Mr. Cummins: I can repeat it for you. It goes beyond that.

The Chairman: Right, for communal licences.

Mr. Cummins: Yes, and those communal licences were for pilot sales.

Mr. Chamut: No, no. This is probably the heart of this disagreement, Mr. Chairman.

The communal licence, as stated in the Canada Gazette, was our response. The Sparrow decision indicated that the right to fish to meet food, social and ceremonial needs was in fact a communal right. There were concerns that our former practice of individually issued food fish permits was inappropriate given the new definition of the nature of the right. We passed communal fishing regulations that are intended to authorize or to be the means by which we will license aboriginal fisheries - not pilot sale fisheries, but aboriginal fisheries across the country. It's on that basis that we're operating. It's on that basis that we issued the licence to Listuguj.

I think the disagreement is over the interpretation of whether the communal licence is a vehicle to authorize pilot sales, and clearly that is not the case. It is a vehicle intended to authorize and license the conduct of an aboriginal fishery.

The Chairman: John, you have five minutes left. Do you have a question?

Mr. Cummins: The issue is clearly that you acted beyond the law in allowing for this. We can go to the Gladstone decision, in which the justices said:

In your own factum you talk about that. In the government's own factum they talk about the right to fish, and they note that there is a public right to fish. They said here: ``Note: NTC Smokehouse'', indicating that it was a policy of the Department of Marine and Fisheries that the public was not to be deprived of the right to fish in tidal waters. You've attempted to do that by regulation, to deprive the public of the right to fish in tidal waters - in other words, to allow for an exclusive fishery. You don't have the right to do that by regulation.

You can go to A.W. McLelan, acting Minister of Marine and Fisheries to Sir John A. Macdonald. This is from January 30, 1882. He notes that ``fishing rights in public waters cannot be made exclusive excepting under the express sanction of Parliament''.

On the public right to fish, this is from the Solicitor General, Province of Canada, Commissioner of Crown Lands, March 11, 1863: ``The Statute, as I have said, is rather for the regulation of fisheries than for granting power to give exclusive rights.''

In other words, this program has been operating since 1992 without the consent of Parliament and so has been operating illegally. The minister has been exceeding his authority since 1992. You know that full well. That's why you declined to press charges against me in 1995 and again in 1996.

Mr. Chamut: Mr. Chairman, the Gladstone case does make reference to there being a common law right to fish in tidal waters, but it goes on to say that there is a right to fish in tidal waters that can only be abrogated by enactment of competent legislation. That principle, I think, is well established and recognized.

Also well established in Canadian law is that the public right to fish is in fact subject to federal regulation. There is a Fisheries Act that governs this and provides us with the authority to issue licences and to regulate open and closed times as part of an overall scheme to regulate the fisheries. It's a very legitimate exercise of federal authority.

┄┄┄┄┄┄┄┄┄┄┄┄┄┄┄┄┄┄┄┄

For each statement, say yes or no to whether it agrees with the fishing hearing transcript, and quote the words that decide it.
1. Mr. Chamut says the communal licence is a vehicle to authorize pilot sales.
2. The letter from A.W. McLelan that Mr. Cummins quotes is dated January 30, 1882.
3. Mr. Chamut says the public right to fish is subject to provincial regulation.

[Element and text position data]
┄┄┄┄┄┄┄┄┄┄┄┄┄┄┄┄┄┄┄┄

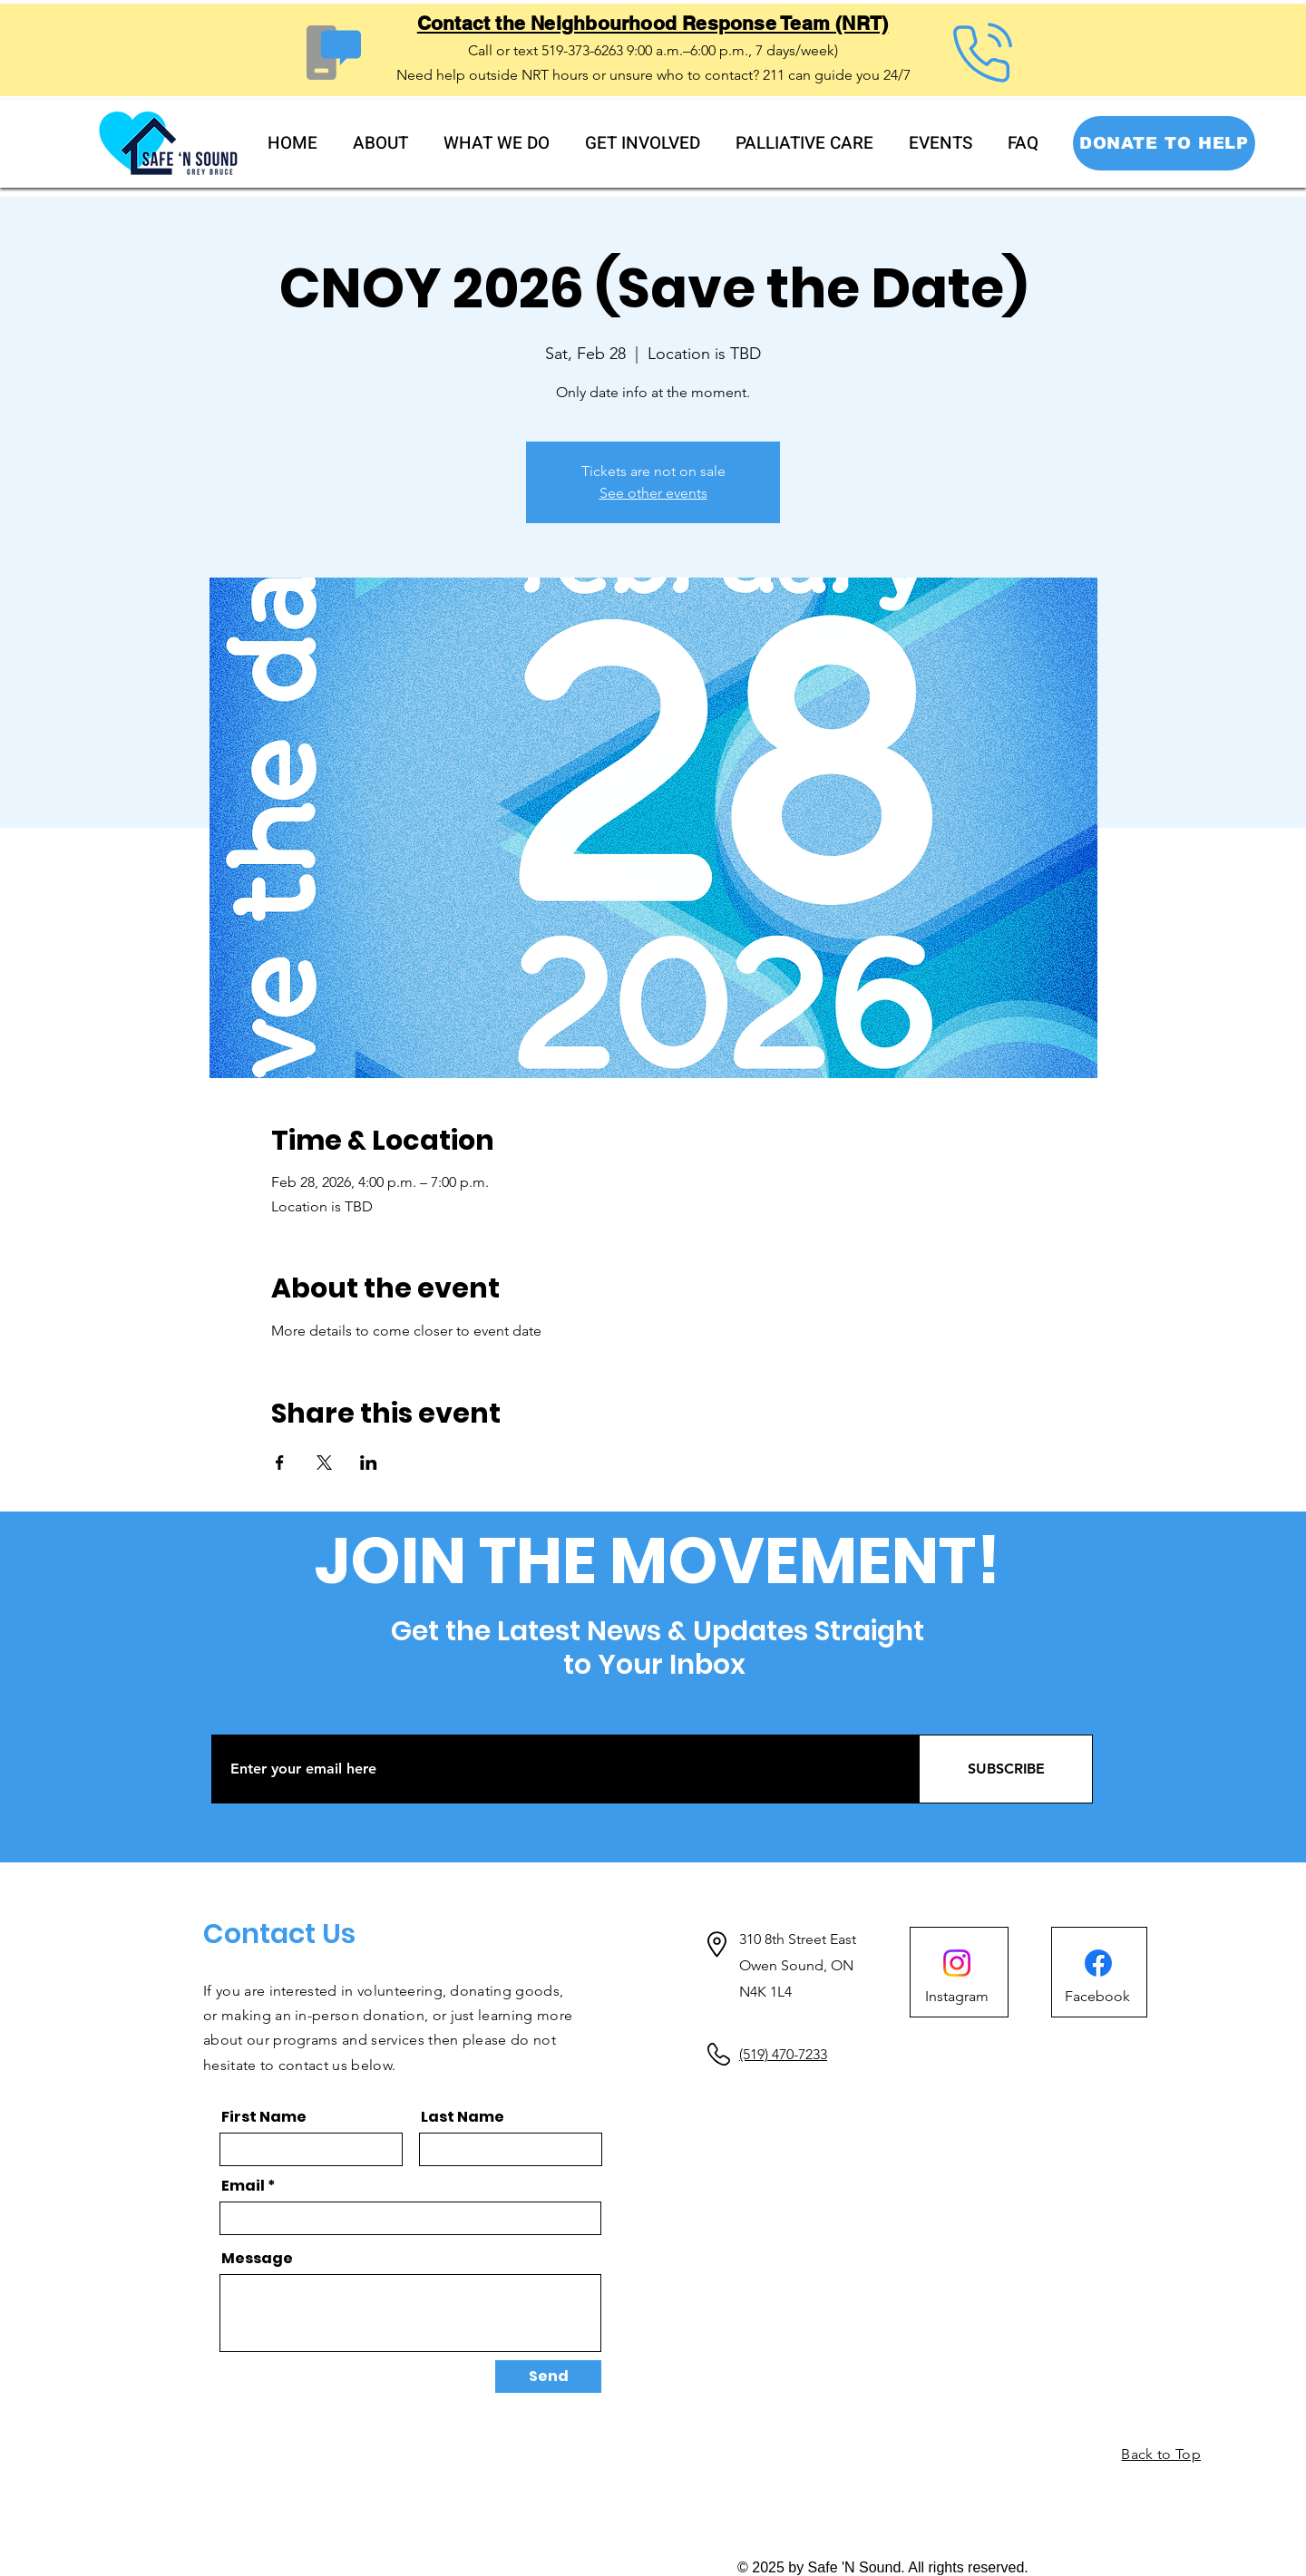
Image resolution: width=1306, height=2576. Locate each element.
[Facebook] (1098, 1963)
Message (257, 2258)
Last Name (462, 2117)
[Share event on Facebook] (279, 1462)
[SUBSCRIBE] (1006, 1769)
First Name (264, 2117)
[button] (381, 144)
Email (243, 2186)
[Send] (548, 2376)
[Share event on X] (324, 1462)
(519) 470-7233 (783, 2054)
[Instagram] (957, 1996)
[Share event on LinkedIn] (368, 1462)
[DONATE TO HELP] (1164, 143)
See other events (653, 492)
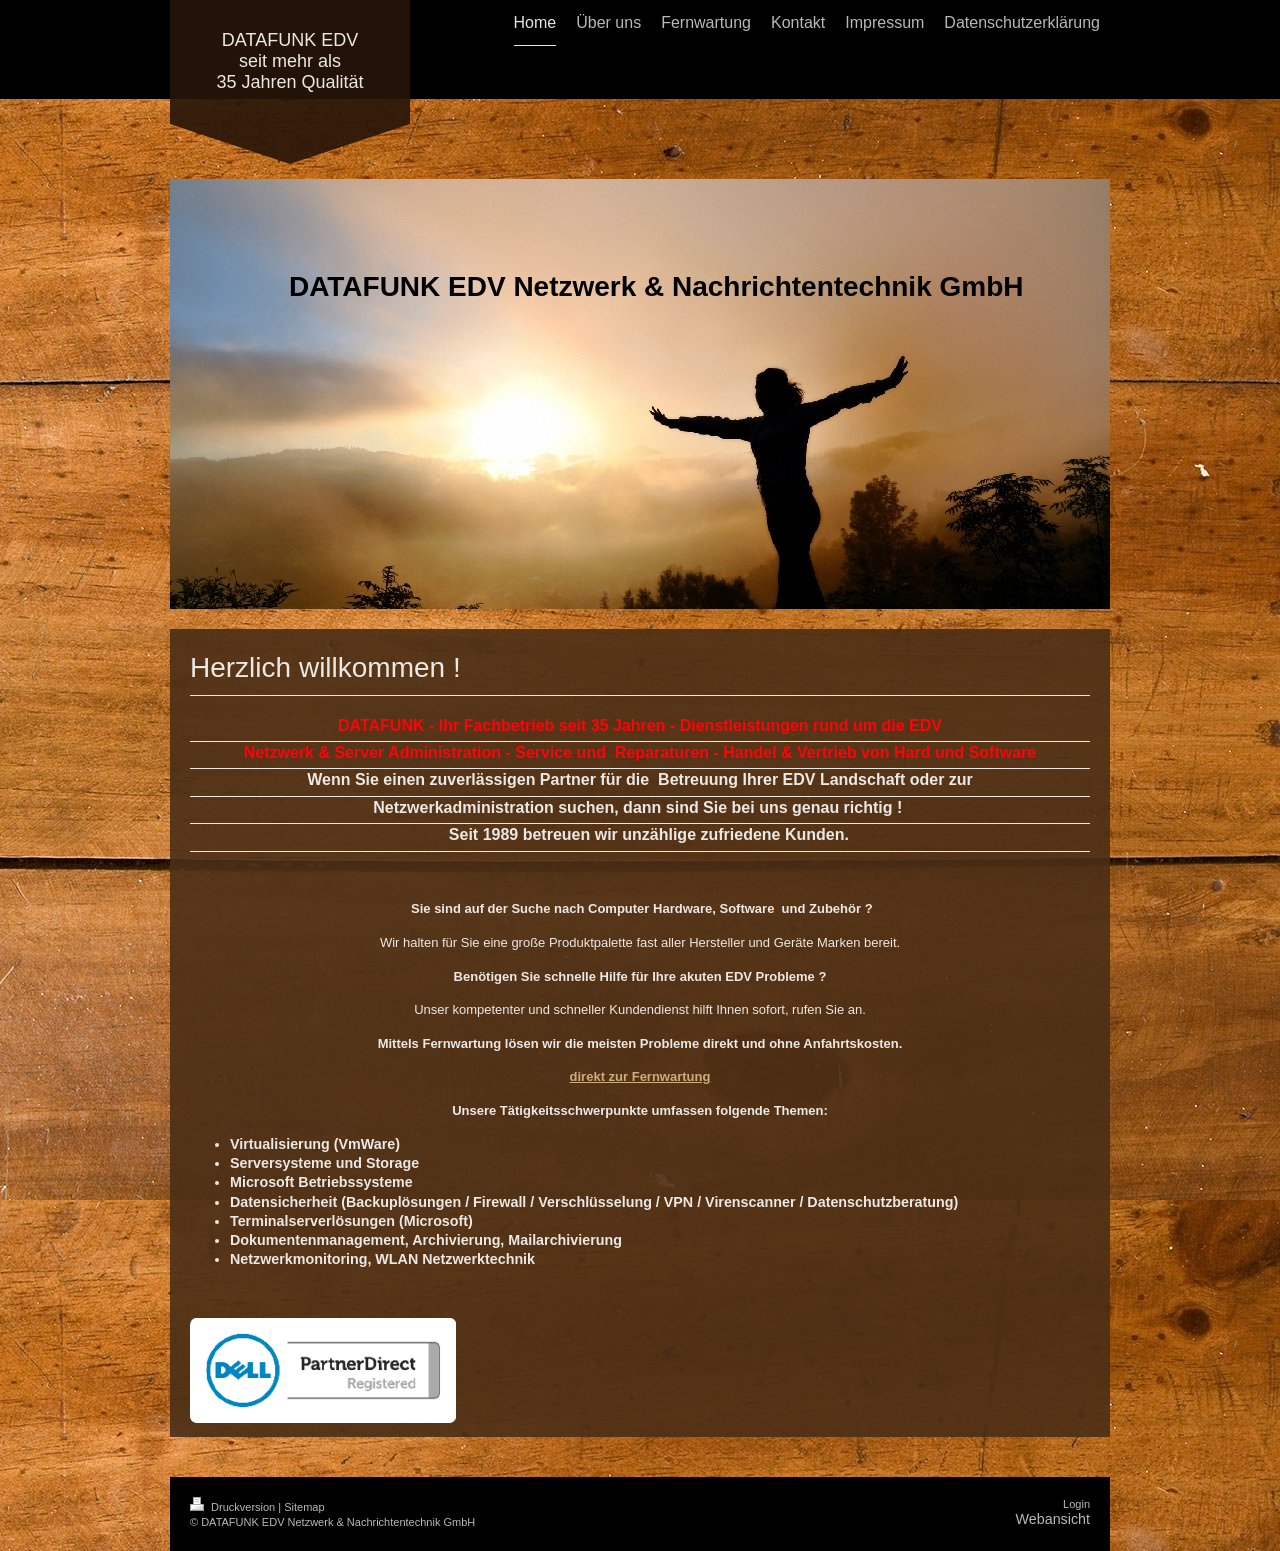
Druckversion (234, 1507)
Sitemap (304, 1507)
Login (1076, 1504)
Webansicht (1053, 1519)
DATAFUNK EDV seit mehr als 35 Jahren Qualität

┄┄┄┄┄┄┄┄┄┄┄┄┄┄┄┄┄┄┄┄

* [TASK OUTPUT]
1. No: "whether the communal licence is a vehicle to authorize pilot sales, and clearly that is not the case"
2. Yes: "This is from January 30, 1882."
3. No: "the public right to fish is in fact subject to federal regulation"